## What to work on
Convert the entries from the start through the line containing "Looking at the" into a Markdown table with the columns Row and Line, numbering each row and skipping any blank lines. Leave the pictures out of the table.

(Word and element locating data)
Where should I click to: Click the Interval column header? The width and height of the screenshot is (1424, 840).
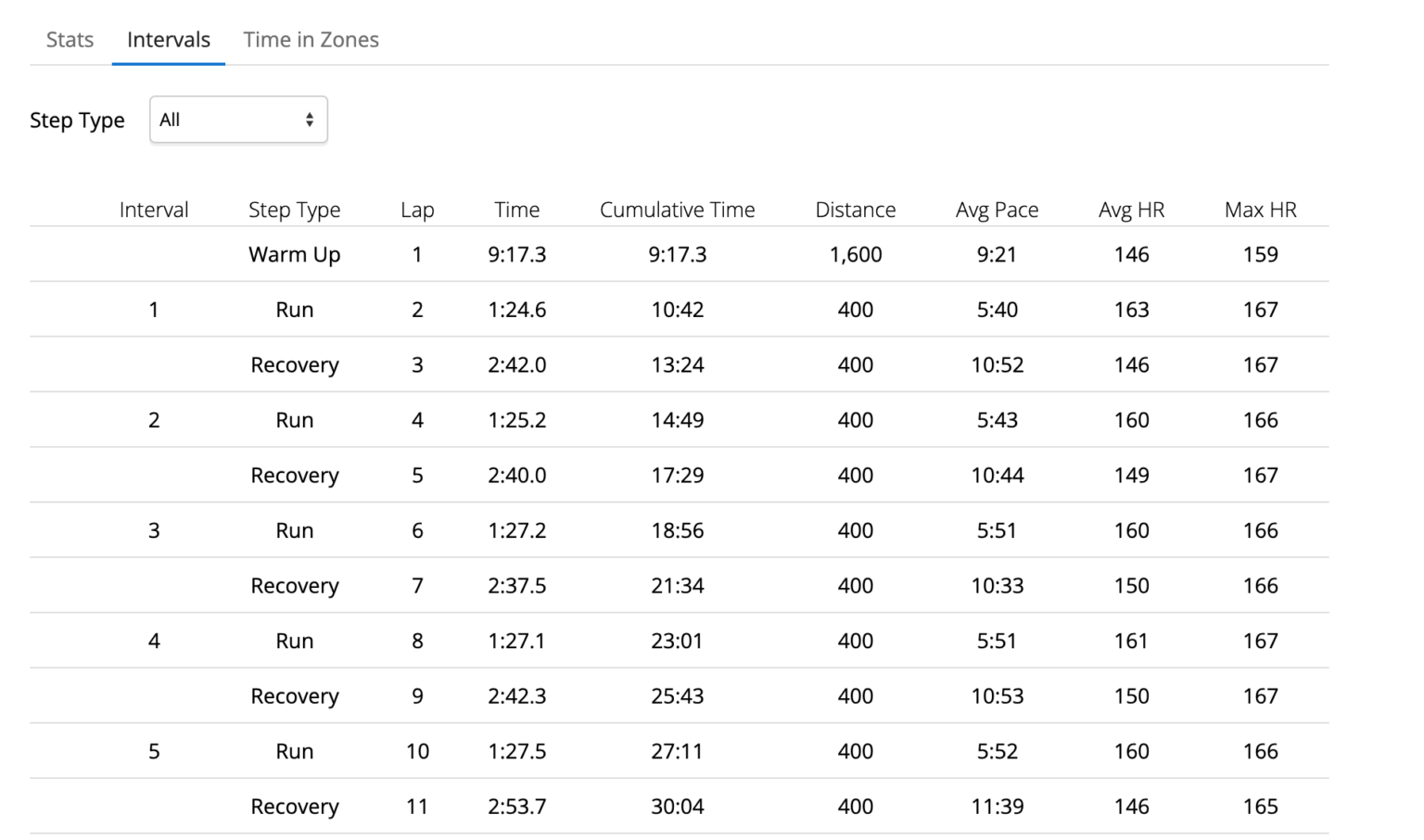154,210
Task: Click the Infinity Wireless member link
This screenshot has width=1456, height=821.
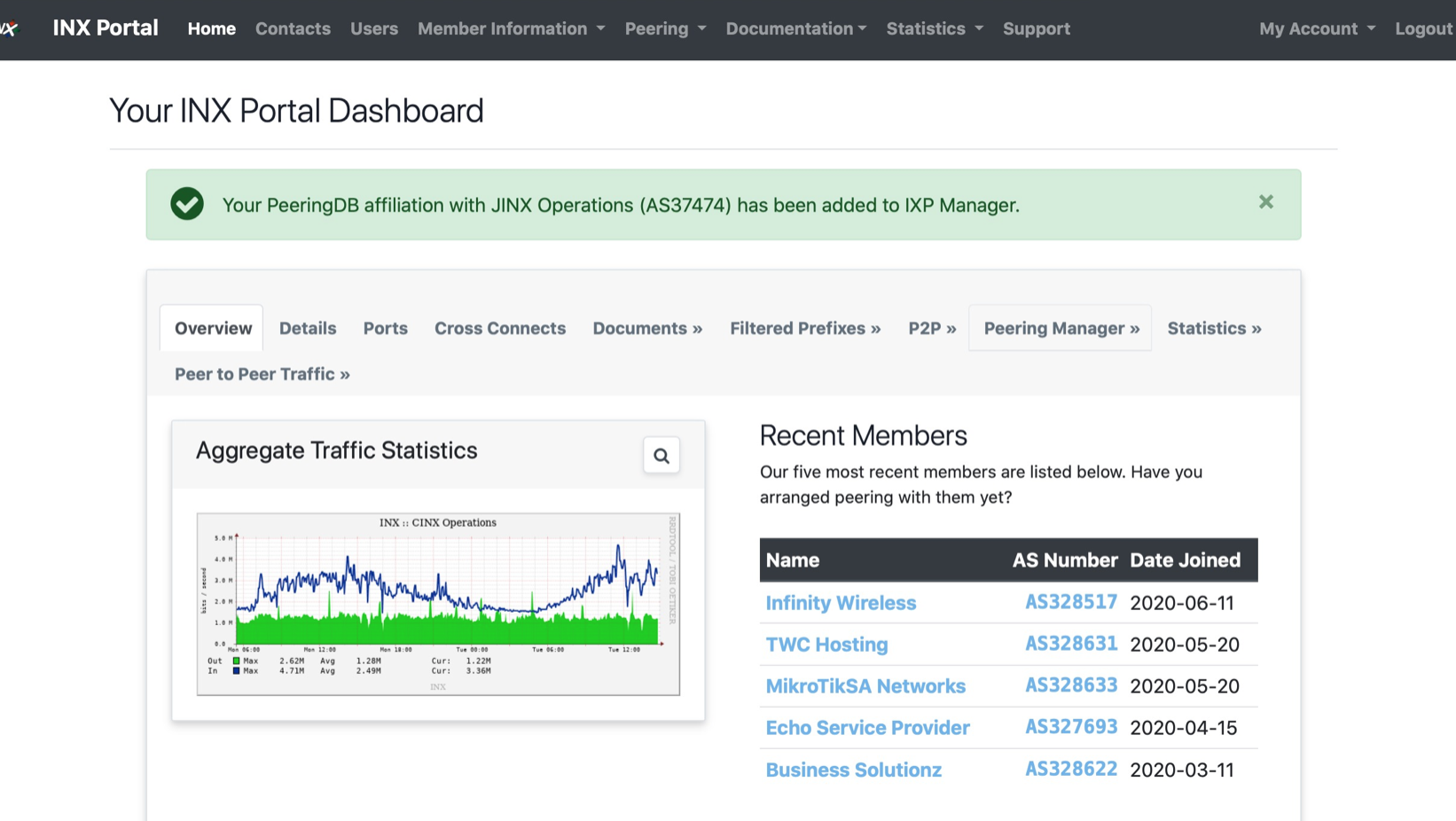Action: click(840, 603)
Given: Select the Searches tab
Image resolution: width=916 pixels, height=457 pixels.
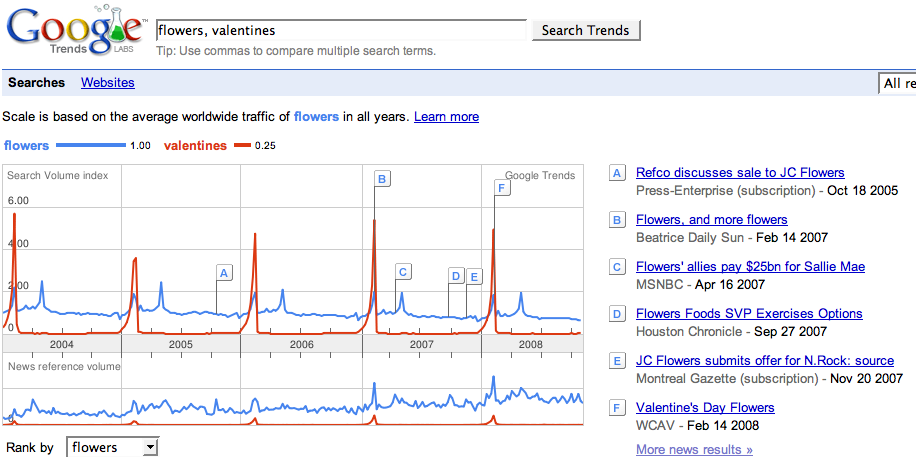Looking at the screenshot, I should pos(36,83).

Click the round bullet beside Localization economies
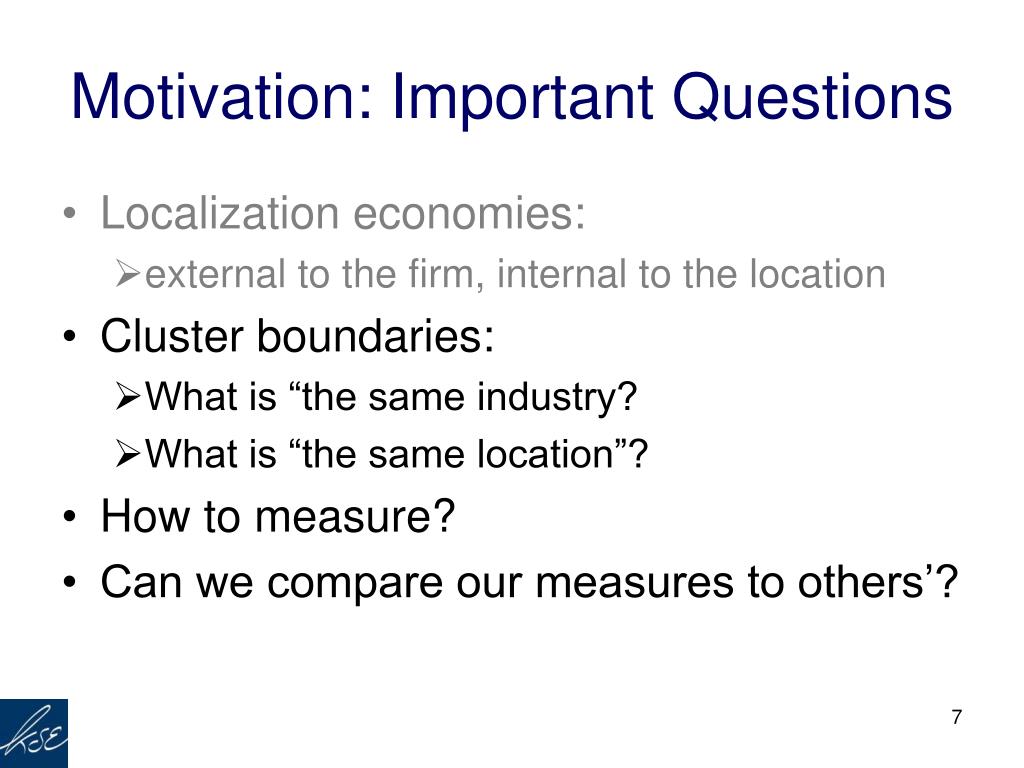click(70, 215)
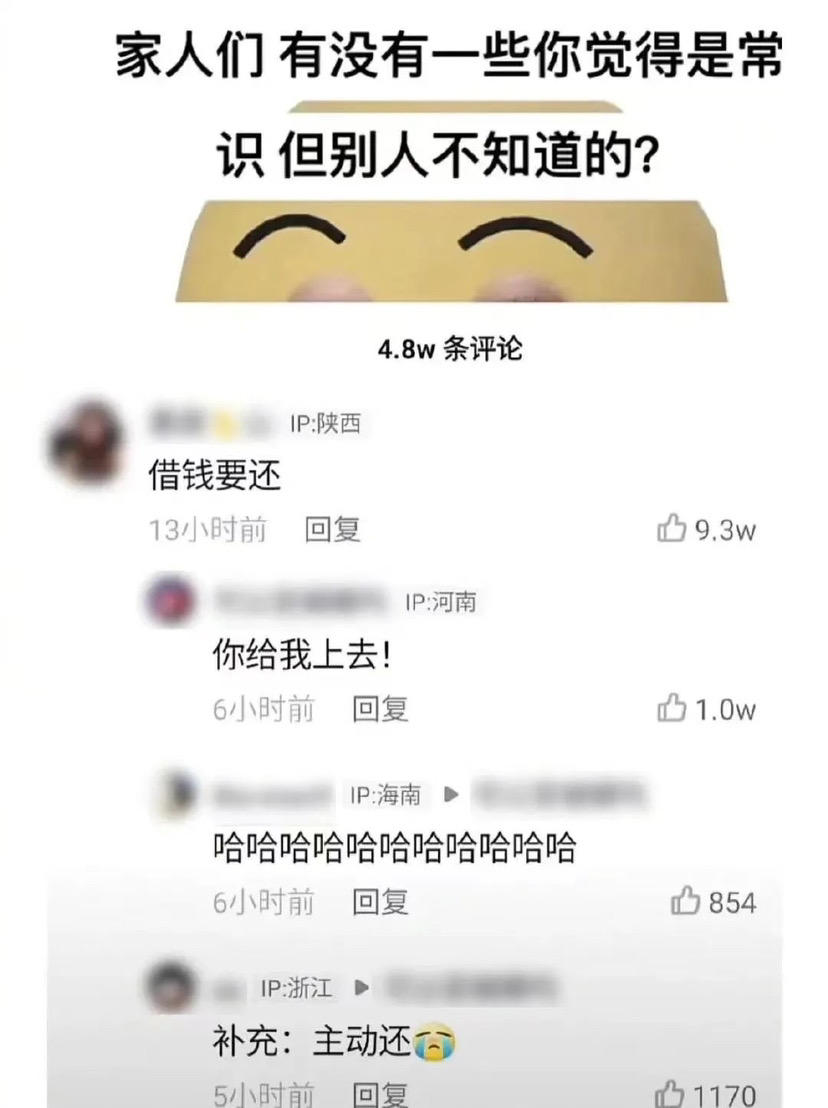828x1108 pixels.
Task: Like the comment 借钱要还
Action: tap(671, 529)
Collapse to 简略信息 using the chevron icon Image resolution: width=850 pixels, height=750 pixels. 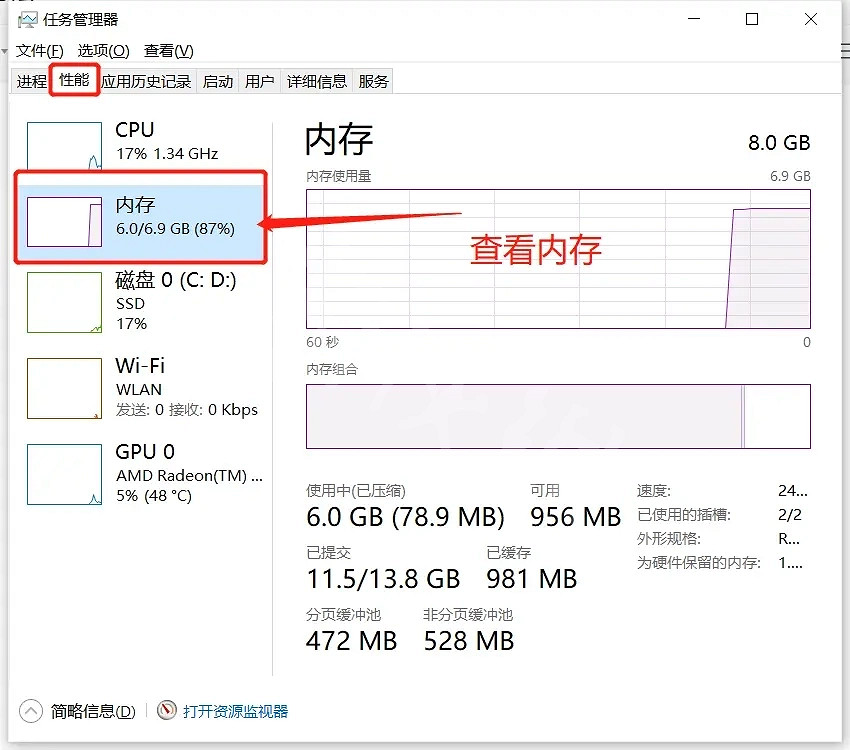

## Solution below
| Row | Line |
|---|---|
| 1 | Where should I click to: Click the Interval column header? The width and height of the screenshot is (1424, 840). |
| 2 | 154,210 |
| 3 | Task: Click the Infinity Wireless member link |
| 4 | This screenshot has width=1456, height=821. |
| 5 | Action: click(840, 603) |
| 6 | Given: Select the Searches tab |
| 7 | Image resolution: width=916 pixels, height=457 pixels. |
| 8 | Looking at the screenshot, I should pos(36,83). |